Friday, 18 September 2009

The Land of Spices by Kate O'Brien

I confess to picking this up because I know that Kate O'Brien was a friend of EMD's in her later years, and then to buying it because it turned out to be about nuns, but I'm very glad I did. O'Brien's novel, set in a fictionalised Limerick at the beginning of the 20th century, deals with the relationship between Mother Mary Helen, Reverend Mother of a Catholic boarding school in a fictionalised Limerick, and Anna Murphy, sent there at the early age of six because her father's drinking is disrupting family life. Reverend Mother, at the start of the novel, considers her work in Ireland to have failed, and doubts her original motivation for becoming a nun. But through her distant and reserved love for Anna, and their evolving friendship, she comes to reconsider her position.

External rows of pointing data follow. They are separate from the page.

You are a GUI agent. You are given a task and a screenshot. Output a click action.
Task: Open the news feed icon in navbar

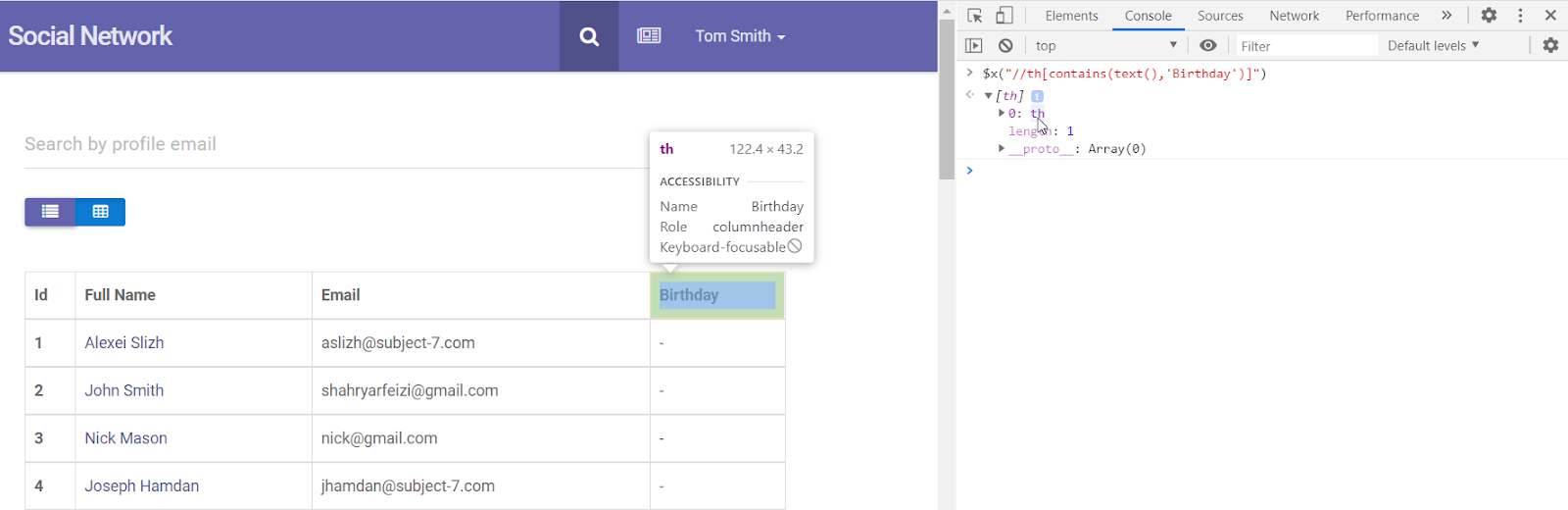tap(649, 36)
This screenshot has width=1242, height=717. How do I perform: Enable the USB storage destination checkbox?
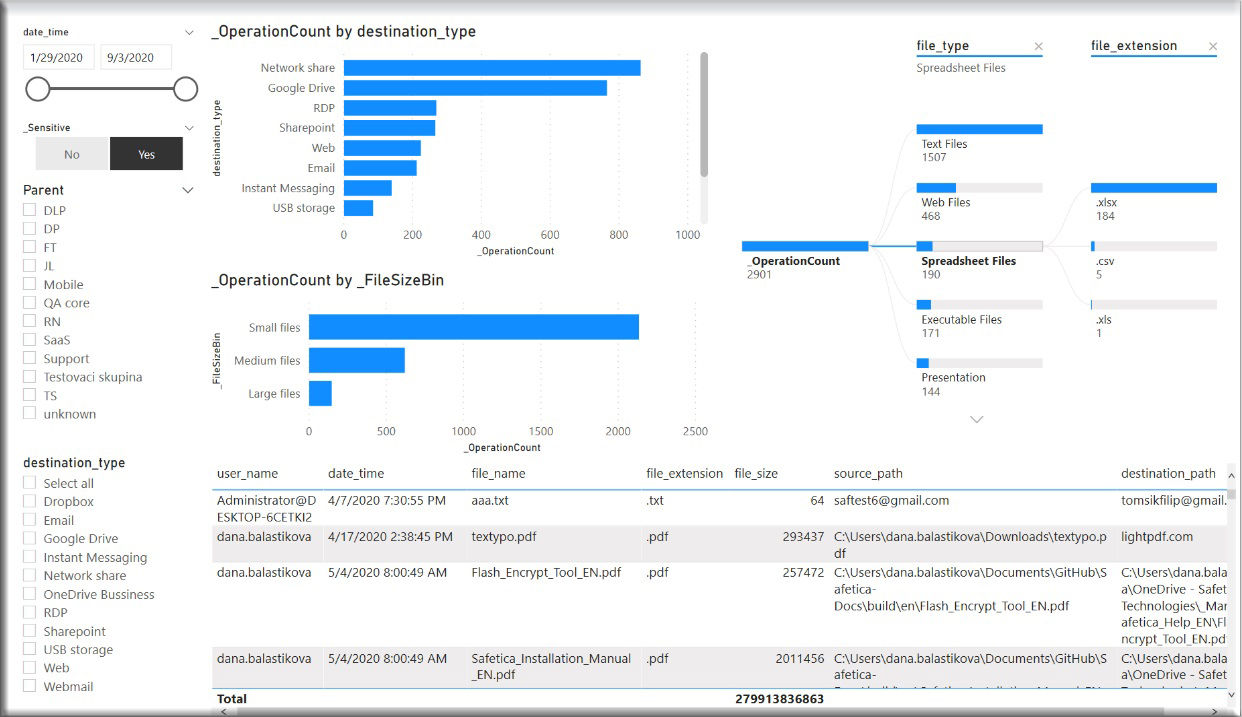point(30,649)
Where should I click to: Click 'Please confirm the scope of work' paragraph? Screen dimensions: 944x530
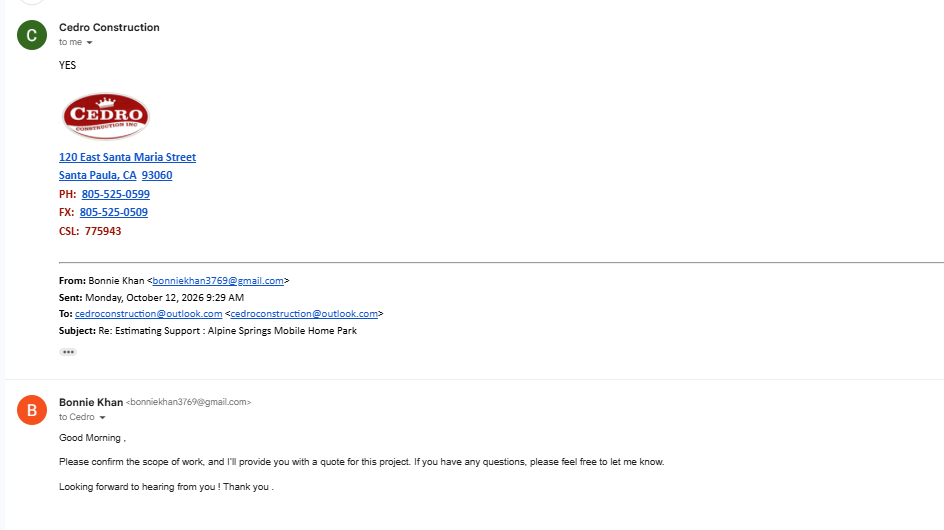click(361, 462)
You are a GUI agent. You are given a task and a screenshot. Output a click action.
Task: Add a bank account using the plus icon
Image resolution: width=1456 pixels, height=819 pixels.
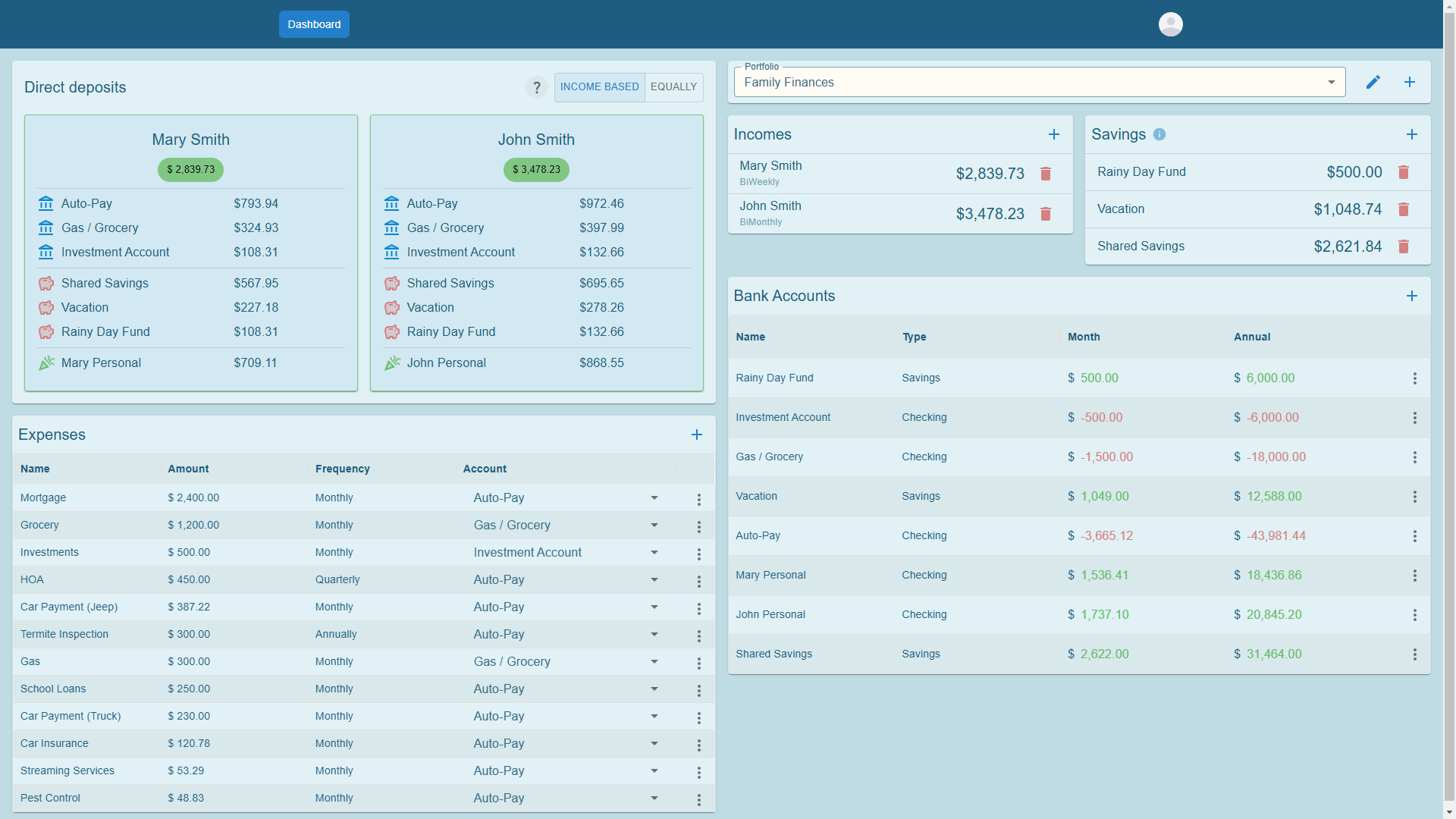click(x=1411, y=296)
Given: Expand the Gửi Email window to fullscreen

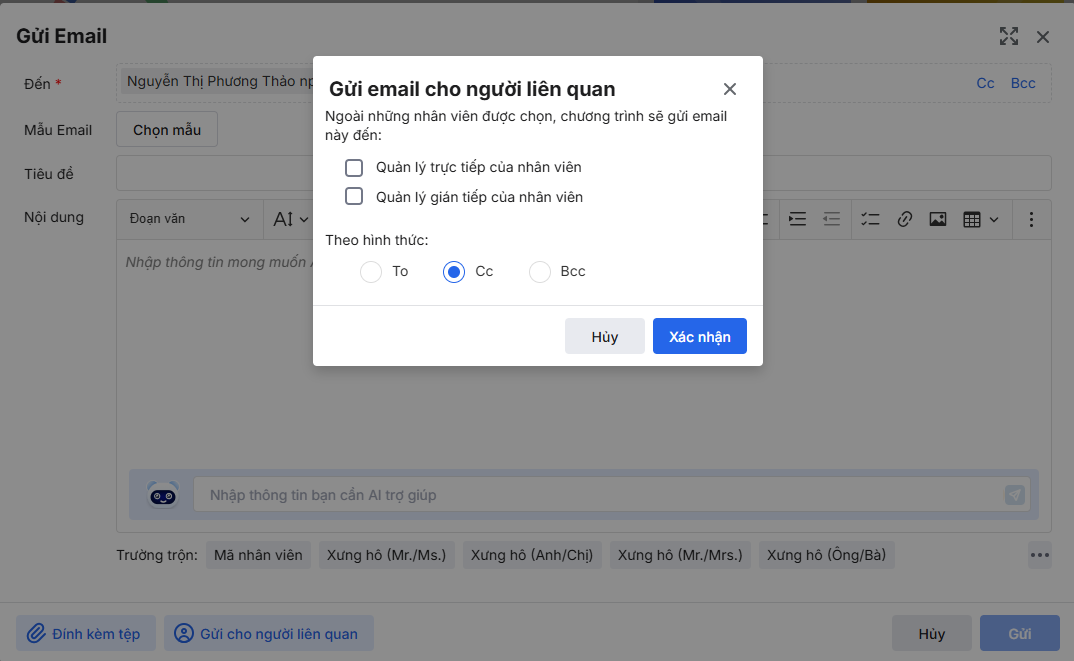Looking at the screenshot, I should tap(1009, 37).
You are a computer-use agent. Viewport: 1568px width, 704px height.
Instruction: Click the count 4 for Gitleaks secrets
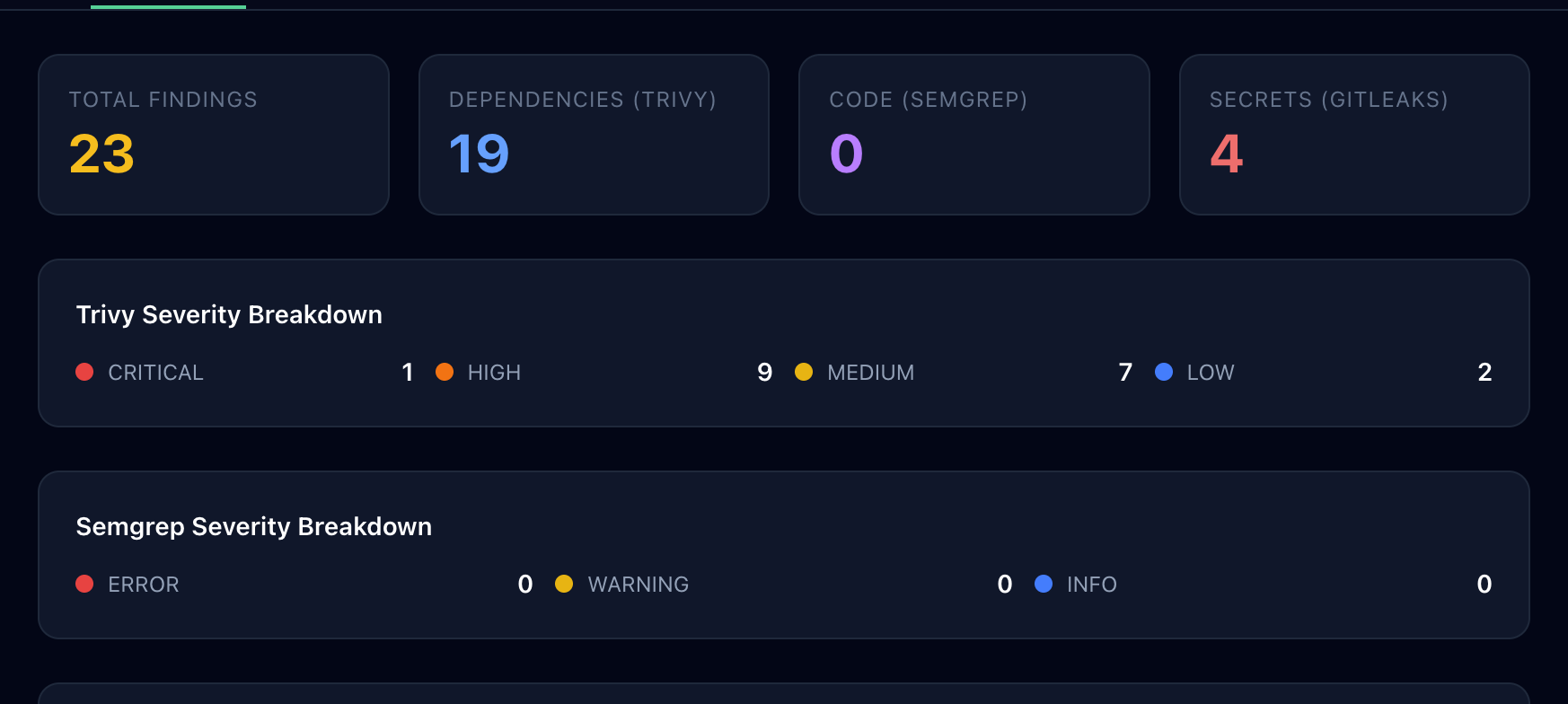coord(1225,154)
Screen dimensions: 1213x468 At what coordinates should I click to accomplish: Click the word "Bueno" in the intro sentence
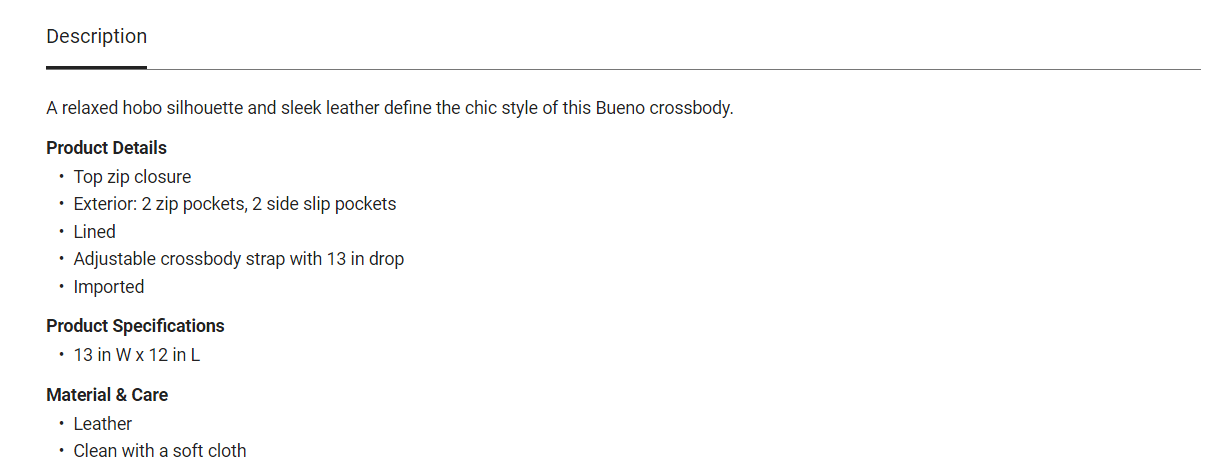[620, 108]
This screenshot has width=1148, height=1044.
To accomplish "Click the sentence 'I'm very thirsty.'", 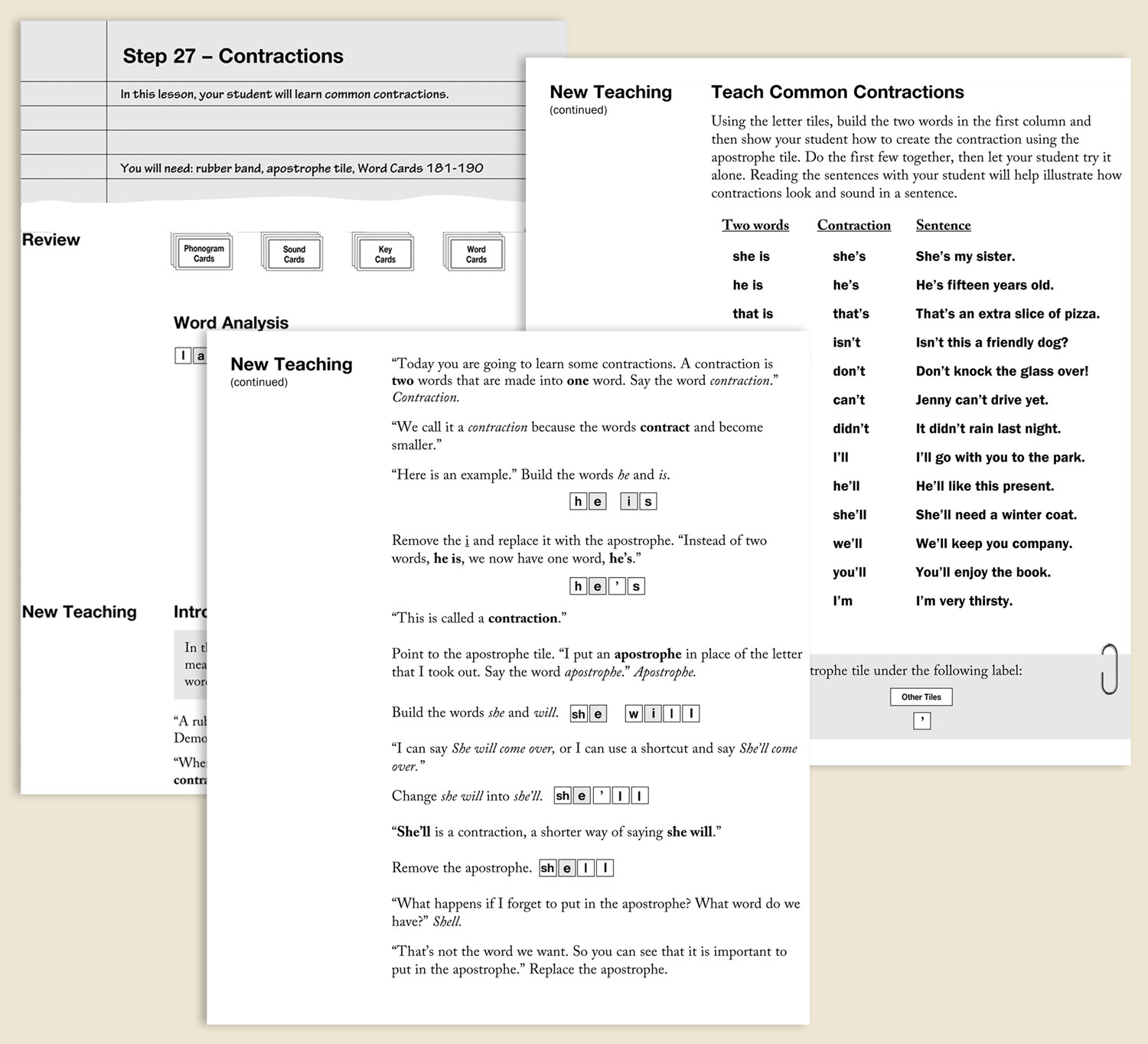I will 964,601.
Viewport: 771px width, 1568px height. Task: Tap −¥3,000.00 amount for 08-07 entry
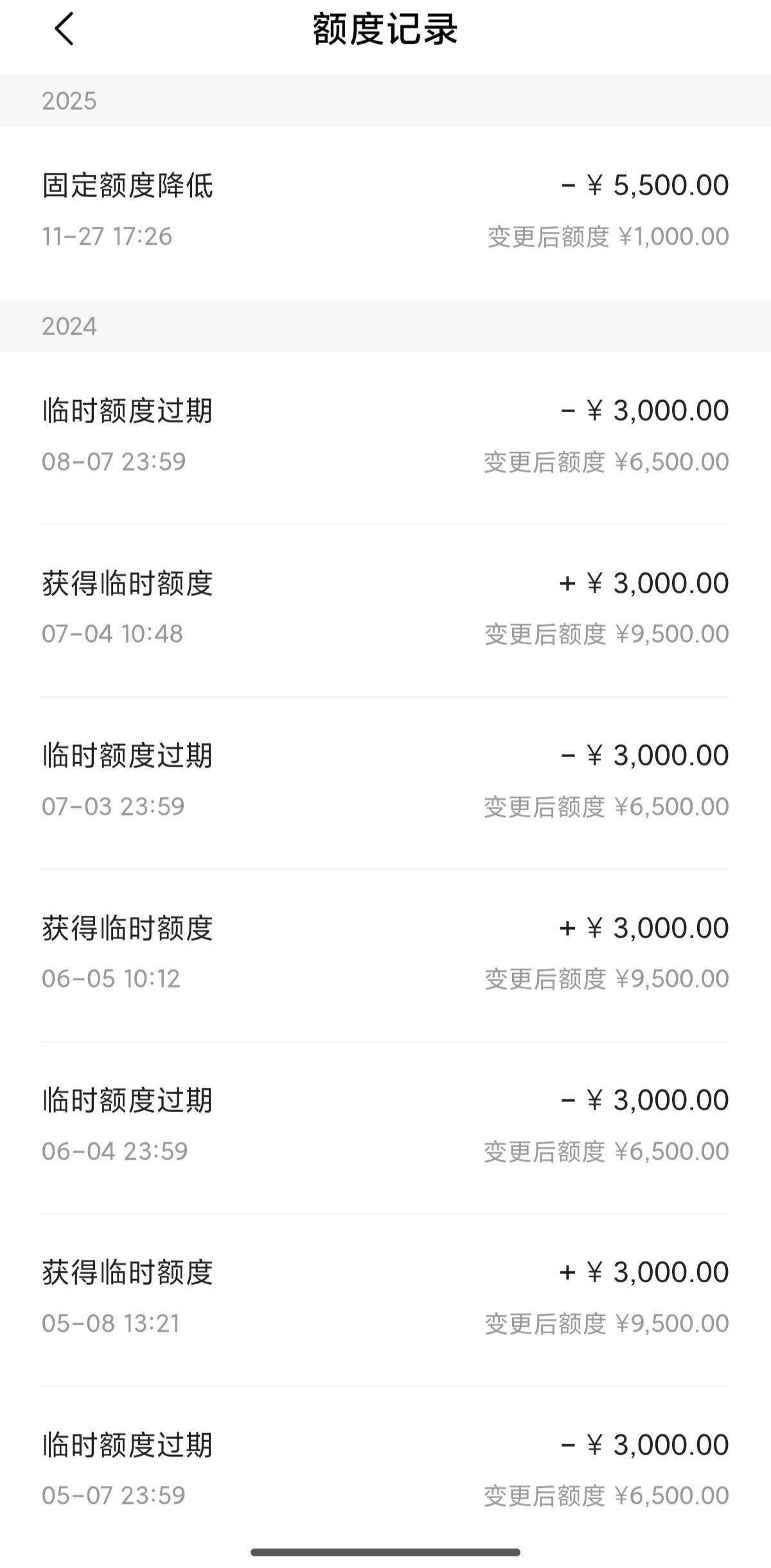(644, 411)
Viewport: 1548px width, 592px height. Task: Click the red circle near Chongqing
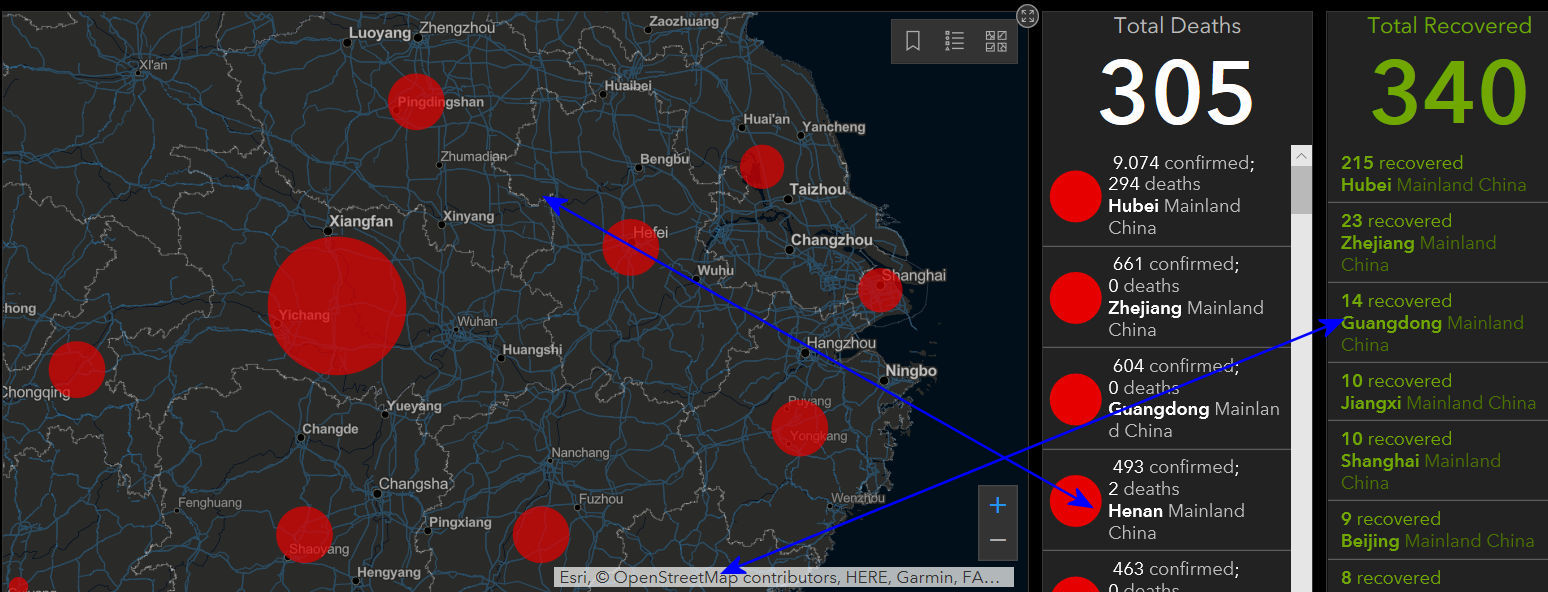point(77,369)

The book is excellent on the politics and diplomacies of the life of a senior nun, managing parents, bishops and her fellow sisters in an atmosphere of self-abnegation and the rejection of pride in her own achievements. While Reverend Mother occupies much of the narrative space, Anna appears regularly as a narrative viewpoint, giving us another perspective on the school and the nuns but also underlining the similarities between her story and Reverend Mother's. The schoolgirls, often ebullient and silly, point up the quietness and restraint of the nuns who care for them. The book is structured around two key events which it would be unfair to new readers to reveal; around these high points the pace of the work is measured, its prose calm and contained, evoking the restraint of convent life.

There is some feminist polemic here regarding the education of women. The young Anna wishes only for time and space in which to think about how she will earn her living, but knows that these are luxuries likely to be denied her by a controlling family. She reckons without the support of Reverend Mother, however. Clare Boylan, in the introduction to this book, suggests that O'Brien's polemic inclinations prevent her from producing a work of art; there probably would have been ways to resolve Anna's story less intrusively, however agreeable the polemic concerned. Having said that, I found the depiction of an older and powerful woman campaigning for the freedom and education of a vulnerable girl very moving. Equally moving is Anna's epiphany, towards the end of the novel, explaining Lycidas to a beautiful but empty-headed fellow pupil. As well as the revelation that the flaw is essential to art and to beauty, this passage seems to me to hint at a sudden realisation of beauty's erotic potential; both understandings appropriate to Anna as she edges into adult life.

There are several other Kate O'Brien novels to look forward to: perfect displacement activity for a newly minted research student.